## START Given entries
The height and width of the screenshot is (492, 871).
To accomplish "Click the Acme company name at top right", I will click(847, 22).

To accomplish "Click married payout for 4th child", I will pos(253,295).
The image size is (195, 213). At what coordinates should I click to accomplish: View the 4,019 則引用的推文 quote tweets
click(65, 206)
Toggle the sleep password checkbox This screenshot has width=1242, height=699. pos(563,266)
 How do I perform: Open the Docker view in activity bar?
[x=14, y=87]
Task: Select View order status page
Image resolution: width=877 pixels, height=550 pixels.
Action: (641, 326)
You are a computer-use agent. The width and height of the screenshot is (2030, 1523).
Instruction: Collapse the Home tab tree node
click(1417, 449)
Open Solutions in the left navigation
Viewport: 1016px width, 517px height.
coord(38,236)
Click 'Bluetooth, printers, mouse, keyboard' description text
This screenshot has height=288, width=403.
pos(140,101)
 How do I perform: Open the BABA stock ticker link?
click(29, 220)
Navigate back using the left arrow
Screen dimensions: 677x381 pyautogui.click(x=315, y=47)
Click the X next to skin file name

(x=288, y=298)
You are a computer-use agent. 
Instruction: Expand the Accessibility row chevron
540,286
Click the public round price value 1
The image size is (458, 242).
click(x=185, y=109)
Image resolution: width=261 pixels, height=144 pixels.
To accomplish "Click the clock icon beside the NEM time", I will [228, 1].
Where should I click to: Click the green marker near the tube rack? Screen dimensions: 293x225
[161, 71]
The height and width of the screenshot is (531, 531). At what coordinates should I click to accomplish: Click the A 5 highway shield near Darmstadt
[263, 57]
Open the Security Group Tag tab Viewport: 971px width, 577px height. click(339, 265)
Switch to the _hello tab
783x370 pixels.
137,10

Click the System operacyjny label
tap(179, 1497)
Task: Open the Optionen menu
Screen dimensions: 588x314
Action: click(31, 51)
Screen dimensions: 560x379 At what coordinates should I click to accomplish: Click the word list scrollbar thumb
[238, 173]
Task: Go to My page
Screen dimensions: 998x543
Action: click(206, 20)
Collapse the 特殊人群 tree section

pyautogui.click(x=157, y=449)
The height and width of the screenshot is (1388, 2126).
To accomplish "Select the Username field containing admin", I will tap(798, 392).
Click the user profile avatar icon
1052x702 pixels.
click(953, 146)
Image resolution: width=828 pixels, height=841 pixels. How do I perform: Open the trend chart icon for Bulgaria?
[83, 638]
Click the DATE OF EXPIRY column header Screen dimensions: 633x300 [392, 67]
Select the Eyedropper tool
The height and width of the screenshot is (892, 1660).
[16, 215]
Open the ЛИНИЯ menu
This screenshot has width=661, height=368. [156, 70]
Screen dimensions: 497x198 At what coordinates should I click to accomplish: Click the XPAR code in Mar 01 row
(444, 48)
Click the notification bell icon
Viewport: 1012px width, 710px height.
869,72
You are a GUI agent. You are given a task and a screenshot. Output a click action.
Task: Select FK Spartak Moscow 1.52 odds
## END Given entries
Reproduce the entries from the first line through the line holding "I will pos(253,295).", both included, without changing a character.

The height and width of the screenshot is (492, 871).
To accomplish "Click the Acme company name at top right", I will click(847, 22).

To accomplish "Click married payout for 4th child", I will pos(253,295).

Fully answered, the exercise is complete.